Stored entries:
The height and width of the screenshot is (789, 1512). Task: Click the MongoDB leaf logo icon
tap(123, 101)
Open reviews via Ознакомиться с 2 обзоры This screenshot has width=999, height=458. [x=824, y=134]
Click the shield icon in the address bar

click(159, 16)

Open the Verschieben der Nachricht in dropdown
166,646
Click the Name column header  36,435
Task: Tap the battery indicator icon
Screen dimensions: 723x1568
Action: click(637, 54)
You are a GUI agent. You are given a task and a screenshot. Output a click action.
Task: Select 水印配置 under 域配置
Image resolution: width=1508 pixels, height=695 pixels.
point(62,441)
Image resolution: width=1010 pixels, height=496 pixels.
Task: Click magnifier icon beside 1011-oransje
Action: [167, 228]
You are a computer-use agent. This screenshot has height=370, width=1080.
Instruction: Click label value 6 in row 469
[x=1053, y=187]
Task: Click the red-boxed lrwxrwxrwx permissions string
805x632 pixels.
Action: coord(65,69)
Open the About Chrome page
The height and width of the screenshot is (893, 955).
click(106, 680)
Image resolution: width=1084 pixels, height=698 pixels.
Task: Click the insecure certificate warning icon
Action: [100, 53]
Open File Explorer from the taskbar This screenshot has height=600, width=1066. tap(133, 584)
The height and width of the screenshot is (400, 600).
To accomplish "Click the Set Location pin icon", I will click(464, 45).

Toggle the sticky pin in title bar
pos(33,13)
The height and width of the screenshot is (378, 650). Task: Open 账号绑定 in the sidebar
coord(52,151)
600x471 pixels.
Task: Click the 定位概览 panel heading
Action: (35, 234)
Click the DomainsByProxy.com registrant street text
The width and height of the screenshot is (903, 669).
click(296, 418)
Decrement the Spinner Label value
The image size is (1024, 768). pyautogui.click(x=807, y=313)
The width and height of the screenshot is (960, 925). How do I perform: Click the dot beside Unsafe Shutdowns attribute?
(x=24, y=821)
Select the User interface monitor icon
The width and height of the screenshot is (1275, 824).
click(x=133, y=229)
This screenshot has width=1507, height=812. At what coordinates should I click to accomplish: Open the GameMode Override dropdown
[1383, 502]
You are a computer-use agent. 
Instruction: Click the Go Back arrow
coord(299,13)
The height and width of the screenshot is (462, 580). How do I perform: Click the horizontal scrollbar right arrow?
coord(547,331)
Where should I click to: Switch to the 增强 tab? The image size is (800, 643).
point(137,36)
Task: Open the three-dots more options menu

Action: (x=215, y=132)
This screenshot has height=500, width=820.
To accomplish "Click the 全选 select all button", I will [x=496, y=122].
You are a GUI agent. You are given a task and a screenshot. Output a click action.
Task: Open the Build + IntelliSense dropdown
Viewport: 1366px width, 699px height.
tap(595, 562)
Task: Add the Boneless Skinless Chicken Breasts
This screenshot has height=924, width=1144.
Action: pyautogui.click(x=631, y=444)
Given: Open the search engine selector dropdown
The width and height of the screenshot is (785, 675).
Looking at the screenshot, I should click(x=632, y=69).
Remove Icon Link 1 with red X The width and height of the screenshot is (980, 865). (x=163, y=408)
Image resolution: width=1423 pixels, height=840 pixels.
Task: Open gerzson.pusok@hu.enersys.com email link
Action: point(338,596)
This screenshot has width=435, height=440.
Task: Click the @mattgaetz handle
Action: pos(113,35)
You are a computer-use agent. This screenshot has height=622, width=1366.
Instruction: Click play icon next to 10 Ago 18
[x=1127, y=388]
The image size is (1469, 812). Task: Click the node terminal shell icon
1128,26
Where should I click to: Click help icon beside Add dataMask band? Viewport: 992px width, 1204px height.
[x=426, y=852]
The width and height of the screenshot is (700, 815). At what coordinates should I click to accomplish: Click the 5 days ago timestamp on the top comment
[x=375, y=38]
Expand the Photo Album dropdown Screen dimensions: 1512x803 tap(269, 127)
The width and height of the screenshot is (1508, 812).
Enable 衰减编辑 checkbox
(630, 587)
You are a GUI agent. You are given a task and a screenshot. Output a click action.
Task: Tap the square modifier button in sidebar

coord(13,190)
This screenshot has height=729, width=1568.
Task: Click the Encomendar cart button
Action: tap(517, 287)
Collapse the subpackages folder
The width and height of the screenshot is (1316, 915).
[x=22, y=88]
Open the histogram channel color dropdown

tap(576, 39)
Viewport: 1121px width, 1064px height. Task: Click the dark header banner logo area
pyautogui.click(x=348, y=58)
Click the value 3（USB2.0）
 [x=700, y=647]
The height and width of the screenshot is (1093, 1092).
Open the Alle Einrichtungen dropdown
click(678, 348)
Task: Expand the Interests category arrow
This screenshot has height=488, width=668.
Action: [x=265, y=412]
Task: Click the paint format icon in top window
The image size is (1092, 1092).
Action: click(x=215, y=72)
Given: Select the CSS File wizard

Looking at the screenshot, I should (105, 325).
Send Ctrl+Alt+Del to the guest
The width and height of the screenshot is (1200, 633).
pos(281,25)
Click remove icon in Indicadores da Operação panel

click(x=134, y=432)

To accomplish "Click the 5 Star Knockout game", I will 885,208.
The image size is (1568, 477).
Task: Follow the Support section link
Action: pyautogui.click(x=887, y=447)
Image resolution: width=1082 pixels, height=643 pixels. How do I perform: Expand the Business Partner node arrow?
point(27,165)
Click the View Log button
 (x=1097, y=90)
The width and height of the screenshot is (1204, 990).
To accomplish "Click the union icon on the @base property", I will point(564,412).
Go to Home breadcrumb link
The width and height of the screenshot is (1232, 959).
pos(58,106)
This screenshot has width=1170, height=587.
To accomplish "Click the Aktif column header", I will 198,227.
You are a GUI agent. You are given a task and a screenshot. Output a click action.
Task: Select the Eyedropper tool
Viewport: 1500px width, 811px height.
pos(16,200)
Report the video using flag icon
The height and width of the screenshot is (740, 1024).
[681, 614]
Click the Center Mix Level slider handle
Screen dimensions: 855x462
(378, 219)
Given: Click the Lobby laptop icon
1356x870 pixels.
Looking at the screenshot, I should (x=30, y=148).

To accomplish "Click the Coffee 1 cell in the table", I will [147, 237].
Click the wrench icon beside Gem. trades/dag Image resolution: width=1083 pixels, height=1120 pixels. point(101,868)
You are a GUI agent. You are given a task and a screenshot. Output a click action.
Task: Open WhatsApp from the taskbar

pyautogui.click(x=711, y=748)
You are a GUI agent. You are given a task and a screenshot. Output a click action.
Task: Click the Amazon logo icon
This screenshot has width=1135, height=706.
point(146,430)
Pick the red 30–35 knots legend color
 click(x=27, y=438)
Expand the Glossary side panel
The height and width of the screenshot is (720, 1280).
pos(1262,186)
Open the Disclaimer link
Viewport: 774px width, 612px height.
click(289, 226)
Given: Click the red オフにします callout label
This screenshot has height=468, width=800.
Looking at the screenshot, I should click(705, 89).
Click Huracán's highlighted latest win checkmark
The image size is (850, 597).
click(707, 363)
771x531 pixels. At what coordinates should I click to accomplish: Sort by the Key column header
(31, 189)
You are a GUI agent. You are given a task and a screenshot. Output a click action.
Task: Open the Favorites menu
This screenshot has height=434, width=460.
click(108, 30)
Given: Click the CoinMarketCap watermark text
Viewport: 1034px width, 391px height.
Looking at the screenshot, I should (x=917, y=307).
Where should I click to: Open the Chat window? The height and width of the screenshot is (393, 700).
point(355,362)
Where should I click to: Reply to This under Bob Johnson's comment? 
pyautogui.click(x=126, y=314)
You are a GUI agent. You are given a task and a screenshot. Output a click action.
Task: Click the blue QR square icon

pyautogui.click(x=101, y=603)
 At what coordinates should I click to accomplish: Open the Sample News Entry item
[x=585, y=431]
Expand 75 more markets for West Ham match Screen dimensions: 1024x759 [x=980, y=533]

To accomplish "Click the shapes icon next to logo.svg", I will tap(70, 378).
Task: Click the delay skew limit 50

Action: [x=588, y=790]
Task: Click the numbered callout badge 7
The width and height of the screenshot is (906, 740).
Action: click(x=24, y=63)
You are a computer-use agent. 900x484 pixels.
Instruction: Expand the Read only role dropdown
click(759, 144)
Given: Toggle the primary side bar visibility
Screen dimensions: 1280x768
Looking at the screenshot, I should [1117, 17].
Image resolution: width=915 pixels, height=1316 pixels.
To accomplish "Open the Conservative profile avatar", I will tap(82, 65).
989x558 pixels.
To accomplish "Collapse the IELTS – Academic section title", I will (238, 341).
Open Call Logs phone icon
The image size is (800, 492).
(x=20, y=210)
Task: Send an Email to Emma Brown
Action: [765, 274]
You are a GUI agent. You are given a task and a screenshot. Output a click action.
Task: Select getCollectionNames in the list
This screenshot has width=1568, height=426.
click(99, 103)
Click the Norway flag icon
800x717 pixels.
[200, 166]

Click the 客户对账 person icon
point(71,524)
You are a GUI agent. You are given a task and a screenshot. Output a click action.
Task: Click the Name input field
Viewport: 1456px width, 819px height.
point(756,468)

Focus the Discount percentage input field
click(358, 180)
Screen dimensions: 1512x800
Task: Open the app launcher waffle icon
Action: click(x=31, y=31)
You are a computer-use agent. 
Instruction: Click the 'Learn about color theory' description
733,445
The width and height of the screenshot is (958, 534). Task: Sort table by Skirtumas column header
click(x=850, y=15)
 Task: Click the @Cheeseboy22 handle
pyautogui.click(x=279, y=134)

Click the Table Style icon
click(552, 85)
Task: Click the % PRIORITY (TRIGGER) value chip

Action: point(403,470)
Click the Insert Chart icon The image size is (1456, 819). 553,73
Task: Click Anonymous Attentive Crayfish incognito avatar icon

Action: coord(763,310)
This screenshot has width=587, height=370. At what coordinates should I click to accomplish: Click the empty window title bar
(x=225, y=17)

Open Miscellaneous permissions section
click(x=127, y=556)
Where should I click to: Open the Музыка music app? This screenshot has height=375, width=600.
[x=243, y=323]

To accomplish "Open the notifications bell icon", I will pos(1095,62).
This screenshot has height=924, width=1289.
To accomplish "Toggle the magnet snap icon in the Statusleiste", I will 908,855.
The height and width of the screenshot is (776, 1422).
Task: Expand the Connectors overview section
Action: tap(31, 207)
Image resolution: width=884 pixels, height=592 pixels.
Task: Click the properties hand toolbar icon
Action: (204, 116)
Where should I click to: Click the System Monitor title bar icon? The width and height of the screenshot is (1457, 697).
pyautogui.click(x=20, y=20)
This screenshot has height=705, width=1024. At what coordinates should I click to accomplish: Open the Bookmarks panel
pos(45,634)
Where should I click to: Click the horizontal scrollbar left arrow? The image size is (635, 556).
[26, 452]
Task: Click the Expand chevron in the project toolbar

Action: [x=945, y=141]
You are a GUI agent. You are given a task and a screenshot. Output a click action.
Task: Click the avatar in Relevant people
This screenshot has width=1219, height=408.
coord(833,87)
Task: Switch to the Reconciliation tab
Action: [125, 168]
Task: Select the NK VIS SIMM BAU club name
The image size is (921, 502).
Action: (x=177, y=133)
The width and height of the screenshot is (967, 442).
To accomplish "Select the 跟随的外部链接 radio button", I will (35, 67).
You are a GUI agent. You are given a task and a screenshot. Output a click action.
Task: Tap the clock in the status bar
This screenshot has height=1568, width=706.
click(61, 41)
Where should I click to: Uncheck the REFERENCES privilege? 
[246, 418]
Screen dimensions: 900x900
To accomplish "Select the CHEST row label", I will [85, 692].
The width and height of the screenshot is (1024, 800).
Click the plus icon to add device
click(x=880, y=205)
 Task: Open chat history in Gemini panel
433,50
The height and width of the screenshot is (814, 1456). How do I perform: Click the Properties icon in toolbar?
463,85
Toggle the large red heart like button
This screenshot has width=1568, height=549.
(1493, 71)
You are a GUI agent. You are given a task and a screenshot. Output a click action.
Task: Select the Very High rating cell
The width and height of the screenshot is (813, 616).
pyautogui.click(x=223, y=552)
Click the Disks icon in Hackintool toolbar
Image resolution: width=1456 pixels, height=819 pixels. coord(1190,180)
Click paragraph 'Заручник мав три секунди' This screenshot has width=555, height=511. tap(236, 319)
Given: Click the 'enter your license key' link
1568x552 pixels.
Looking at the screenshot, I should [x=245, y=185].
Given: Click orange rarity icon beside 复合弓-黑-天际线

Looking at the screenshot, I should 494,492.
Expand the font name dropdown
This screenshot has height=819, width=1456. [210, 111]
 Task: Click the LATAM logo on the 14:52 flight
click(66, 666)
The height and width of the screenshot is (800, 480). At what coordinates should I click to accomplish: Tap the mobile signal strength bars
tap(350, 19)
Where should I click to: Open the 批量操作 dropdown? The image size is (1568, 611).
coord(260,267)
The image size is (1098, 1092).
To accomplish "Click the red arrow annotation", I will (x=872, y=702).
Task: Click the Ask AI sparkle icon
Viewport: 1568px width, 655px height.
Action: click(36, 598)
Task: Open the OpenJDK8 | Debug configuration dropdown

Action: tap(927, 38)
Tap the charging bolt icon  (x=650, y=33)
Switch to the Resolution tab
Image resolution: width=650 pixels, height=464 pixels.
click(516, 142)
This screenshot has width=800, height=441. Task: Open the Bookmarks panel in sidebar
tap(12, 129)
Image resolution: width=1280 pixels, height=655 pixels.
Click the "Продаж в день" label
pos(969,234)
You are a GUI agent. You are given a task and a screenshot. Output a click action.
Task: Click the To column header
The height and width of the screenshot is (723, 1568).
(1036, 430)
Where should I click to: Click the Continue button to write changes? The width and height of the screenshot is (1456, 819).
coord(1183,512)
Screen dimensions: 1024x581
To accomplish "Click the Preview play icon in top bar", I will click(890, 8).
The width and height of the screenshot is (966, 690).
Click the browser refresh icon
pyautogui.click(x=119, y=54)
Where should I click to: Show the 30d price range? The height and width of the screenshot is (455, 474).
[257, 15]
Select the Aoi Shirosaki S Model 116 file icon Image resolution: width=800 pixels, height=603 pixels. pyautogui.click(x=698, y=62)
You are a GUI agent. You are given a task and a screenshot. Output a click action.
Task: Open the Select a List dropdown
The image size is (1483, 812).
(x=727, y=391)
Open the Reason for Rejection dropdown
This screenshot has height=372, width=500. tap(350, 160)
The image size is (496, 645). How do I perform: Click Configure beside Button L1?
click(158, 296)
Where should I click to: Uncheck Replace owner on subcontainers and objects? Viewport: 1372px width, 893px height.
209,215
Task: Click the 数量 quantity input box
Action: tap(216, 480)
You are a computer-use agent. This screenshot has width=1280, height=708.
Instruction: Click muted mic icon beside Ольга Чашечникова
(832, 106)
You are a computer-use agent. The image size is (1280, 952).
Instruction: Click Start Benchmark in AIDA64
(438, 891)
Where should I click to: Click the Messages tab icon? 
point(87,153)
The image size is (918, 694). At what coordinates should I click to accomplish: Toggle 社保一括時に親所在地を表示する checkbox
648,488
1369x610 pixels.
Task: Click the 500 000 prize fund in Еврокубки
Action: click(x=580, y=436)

## [Task statement]
Convert everything from the start of the data down to the line containing "click(159, 16)" into a Markdown table with the columns No. and Line. Skip blank lines.

## [Right answer]
| No. | Line |
|---|---|
| 1 | The height and width of the screenshot is (789, 1512). Task: Click the MongoDB leaf logo icon |
| 2 | tap(123, 101) |
| 3 | Open reviews via Ознакомиться с 2 обзоры This screenshot has width=999, height=458. [x=824, y=134] |
| 4 | Click the shield icon in the address bar |
| 5 | click(159, 16) |